From Princeton University: Thomas James Trussell (1949-2018)

 

James Trussell, a long-standing editor and contributor to Contraceptive Technology, died on December 26, 2018, after a brief illness.

James Trussell first came to Princeton as a graduate student in the Department of Economics in 1973 and completed his Ph.D. in 1975. He was immediately hired as assistant professor of economics and spent his entire academic career on the Princeton faculty. In 1978, he was jointly appointed in the Woodrow Wilson School as assistant professor of economics and public affairs and achieved the rank of associate professor in 1980 and professor in 1983.

Throughout his career, James was devoted to the Office of Population Research (OPR), serving as a faculty research associate from 1975 to 2015 and as OPR director from 1992 to 1998 and again from 2002 to 2011. He also made many administrative contributions to the Woodrow Wilson School, with more than a dozen years of service as associate dean, two separate stints as acting dean, and multiple directorships of the school’s MPA and Ph.D. programs.

James was born in Columbus, Georgia. After completing his B.A. in mathematics at Davidson College in 1971, he entered the economics program at Nuffield College at the University of Oxford, where he published two books before completing his B.Phil. in economics in 1973. The Loving Book, coauthored with Steve Chandler and published by World Publishing in 1972, sought to develop a new understanding of birth control and human sexuality. Women in Need, also published in 1972 and coauthored with Robert A. Hatcher, proposed a then-revolutionary plan for family planning to subdue the proliferation of unwanted childbearing. Other work conducted while at Oxford includes publications on the effects of abortion policy and the cost-effectiveness of different birth control methods.

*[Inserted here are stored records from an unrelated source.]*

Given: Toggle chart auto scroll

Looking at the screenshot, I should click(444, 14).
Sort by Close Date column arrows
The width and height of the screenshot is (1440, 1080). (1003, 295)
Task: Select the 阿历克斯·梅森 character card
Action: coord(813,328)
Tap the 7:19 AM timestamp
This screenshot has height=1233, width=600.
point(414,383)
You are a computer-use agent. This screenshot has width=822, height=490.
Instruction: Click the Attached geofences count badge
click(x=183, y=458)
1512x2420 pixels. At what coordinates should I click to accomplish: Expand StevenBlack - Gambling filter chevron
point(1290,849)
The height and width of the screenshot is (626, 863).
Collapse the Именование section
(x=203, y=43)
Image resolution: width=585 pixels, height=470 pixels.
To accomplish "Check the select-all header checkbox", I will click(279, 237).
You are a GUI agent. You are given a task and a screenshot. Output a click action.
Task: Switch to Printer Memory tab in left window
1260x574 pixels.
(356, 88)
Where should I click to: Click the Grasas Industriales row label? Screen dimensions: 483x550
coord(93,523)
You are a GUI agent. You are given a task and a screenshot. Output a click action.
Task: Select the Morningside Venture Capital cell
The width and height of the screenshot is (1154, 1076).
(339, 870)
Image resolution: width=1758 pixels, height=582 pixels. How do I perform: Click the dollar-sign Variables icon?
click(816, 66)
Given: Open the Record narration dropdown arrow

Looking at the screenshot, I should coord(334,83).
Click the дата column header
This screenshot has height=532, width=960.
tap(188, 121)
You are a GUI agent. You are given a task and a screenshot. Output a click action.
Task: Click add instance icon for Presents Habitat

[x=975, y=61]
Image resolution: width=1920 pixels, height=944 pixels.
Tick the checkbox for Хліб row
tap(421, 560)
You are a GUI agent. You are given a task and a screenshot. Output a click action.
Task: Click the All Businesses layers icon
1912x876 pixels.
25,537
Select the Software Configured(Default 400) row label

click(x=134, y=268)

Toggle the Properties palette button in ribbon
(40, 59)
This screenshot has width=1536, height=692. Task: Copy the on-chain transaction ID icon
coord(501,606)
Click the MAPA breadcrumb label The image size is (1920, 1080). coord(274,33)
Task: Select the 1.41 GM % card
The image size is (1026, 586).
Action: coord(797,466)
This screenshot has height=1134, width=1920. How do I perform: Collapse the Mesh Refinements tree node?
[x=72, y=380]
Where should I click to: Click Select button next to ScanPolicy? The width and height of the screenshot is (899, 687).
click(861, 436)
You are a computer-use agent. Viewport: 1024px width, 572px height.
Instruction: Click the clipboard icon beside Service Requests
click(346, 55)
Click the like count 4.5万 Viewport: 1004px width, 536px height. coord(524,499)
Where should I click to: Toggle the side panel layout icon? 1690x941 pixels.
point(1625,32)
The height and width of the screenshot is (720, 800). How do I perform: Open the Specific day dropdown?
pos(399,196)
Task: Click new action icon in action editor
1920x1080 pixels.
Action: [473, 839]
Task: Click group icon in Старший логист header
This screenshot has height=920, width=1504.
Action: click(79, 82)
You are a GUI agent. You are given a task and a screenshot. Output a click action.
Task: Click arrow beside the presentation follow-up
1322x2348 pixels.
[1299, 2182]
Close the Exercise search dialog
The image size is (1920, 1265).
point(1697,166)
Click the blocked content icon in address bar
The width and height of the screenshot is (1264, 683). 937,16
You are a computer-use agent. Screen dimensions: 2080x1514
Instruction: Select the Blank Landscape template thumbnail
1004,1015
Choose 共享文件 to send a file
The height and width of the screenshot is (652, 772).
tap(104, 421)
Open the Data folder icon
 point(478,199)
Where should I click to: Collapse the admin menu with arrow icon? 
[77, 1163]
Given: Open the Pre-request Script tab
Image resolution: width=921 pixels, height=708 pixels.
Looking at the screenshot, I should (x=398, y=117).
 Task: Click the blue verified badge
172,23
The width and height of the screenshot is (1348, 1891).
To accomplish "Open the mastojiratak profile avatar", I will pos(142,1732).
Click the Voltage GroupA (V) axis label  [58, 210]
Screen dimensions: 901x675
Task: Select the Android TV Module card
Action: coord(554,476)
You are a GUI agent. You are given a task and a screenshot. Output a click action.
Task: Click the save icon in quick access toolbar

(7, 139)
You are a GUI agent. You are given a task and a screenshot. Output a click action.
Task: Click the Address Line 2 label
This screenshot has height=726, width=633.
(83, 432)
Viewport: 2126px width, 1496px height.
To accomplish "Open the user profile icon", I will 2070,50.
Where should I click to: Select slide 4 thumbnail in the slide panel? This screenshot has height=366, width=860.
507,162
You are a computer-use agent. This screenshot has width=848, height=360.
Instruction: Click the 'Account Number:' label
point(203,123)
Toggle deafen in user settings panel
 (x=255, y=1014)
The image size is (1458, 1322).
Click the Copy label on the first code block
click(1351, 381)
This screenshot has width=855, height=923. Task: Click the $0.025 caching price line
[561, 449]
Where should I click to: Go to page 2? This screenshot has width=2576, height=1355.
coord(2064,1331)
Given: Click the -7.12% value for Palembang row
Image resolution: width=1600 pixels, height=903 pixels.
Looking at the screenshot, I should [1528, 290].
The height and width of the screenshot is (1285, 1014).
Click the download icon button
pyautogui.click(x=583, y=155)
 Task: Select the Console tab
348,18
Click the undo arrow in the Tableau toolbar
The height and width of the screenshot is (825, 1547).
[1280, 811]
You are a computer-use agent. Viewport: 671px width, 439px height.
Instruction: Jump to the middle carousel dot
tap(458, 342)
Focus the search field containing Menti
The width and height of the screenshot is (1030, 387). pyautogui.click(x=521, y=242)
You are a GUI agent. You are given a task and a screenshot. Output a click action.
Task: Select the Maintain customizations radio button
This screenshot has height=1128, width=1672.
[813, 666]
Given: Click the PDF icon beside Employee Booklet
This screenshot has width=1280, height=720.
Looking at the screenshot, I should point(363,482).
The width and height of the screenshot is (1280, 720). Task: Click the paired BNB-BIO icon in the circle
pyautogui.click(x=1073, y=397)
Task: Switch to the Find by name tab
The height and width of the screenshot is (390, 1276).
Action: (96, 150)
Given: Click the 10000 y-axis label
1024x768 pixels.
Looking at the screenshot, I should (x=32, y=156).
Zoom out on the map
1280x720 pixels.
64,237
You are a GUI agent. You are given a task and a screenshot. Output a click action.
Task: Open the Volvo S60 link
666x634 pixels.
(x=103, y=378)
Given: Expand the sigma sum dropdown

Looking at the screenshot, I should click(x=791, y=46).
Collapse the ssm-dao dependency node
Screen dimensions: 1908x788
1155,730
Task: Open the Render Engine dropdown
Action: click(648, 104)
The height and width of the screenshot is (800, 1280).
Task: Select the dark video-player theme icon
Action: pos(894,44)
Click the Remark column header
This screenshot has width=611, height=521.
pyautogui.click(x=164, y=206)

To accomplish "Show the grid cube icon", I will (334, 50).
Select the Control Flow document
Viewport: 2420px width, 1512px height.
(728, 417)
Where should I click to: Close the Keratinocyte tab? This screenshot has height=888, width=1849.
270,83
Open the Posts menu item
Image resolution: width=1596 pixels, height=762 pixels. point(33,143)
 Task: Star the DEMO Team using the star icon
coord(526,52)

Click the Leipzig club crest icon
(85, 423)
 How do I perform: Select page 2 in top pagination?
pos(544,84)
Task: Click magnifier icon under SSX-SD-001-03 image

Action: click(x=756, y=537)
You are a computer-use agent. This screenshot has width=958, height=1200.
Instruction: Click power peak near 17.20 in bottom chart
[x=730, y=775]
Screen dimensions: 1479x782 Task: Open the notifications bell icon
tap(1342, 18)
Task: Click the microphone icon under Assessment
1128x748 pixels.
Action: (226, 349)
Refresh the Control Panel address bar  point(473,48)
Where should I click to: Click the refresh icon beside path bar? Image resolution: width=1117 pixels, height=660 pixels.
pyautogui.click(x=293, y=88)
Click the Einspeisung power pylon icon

After arriving at Princeton, James began his long record of contribution to the study of demographic methods and mathematical models of population, first under the direction of Ansley Coale, then director of the Office of Population Research, and later as a collaborator, publishing a series of seminal papers that developed model schedules of fertility and techniques for the indirect estimation of birth rates given incomplete data. He went on to publish widely cited papers on methods for estimating mortality, age at first marriage, the economic consequences of teenage childbearing, spline interpolation of demographic data, natural fertility, and contraceptive failure. He also contributed importantly to substantive work on the demography of Afghanistan, China, Egypt, Panama, and the Philippines; the physiology of menarche; patterns of marital dissolution; sterility; birth spacing; stable population theory; and historical demography.

Over time, James focused his interests more squarely on the topics of emergency contraception, contraceptive failure, and the cost-effectiveness of contraception, publishing a series of impactful papers in leading scientific journals such as Family Planning PerspectivesStudies in Family PlanningInternational Family Planning PerspectivesObstetrics and GynecologyContraceptionAmerican Journal of Public HealthAdvances in Obstetrics and Gynecology, and The New England Journal of Medicine. He authored more than 350 scientific publications in the areas of reproductive health and demographic methodology and is a fellow of the Population Council, the Guttmacher Institute, and the Royal College of Obstetricians and Gynaecologists. He was also an honorary fellow at the University of Edinburgh and a visiting professor at the Hull York Medical School in England.

In the course of his long career, James made many public contributions to the nation’s service and the service of all nations. At the National Academy of Sciences, he contributed to the work of the Committee on HIV Prevention Strategies in the United States, the Committee on Antiprogestins, the Committee on National Statistics, and the Committee on Population, as well as the Panel on Data and Research Priorities for Arresting AIDS in Sub-Saharan Africa, Panel on Monitoring the Social Impact of the AIDS Epidemic, Panel on Census Methodology, the Panel on Census Requirements in the Year 2000 and Beyond, Panel on the 1990 Census, Panel on Immigration Statistics, Panel on Small Area Estimation, Panel on the 1980 Census, and the Panel on Latin America. He also served for seven years on the Council of the International Union for the Scientific Study of Population (1998–2005).

In addition to his professional service and research accomplishments, James played a leading role in promoting the wider accessibility of emergency contraception to women as an important step in helping them reduce the risk of unintended pregnancy. He maintained an emergency contraception website (not-2-late.com) and designed and launched a toll-free emergency contraception hotline (1-888-NOT-2-LATE). He was a member of the National Medical Committee of the Planned Parenthood Federation of America and a member of the board of directors of NARAL Pro-Choice America, the Society of Family Planning, the International Federation of Professional Abortion and Contraception Associates, and the Women on Web Foundation.

In 2015, James retired from Princeton as the Charles and Marie Robertson Professor of Public and International Affairs but remained active in the field of reproductive health, serving as deputy editor of Contraception and continuing to publish widely in that journal and other journals of family planning and reproductive health. In 2012, James was honored with the Felicia Stewart Lifetime Achievement Award by the International Consortium for Emergency Contraception and the American Society for Emergency Contraception.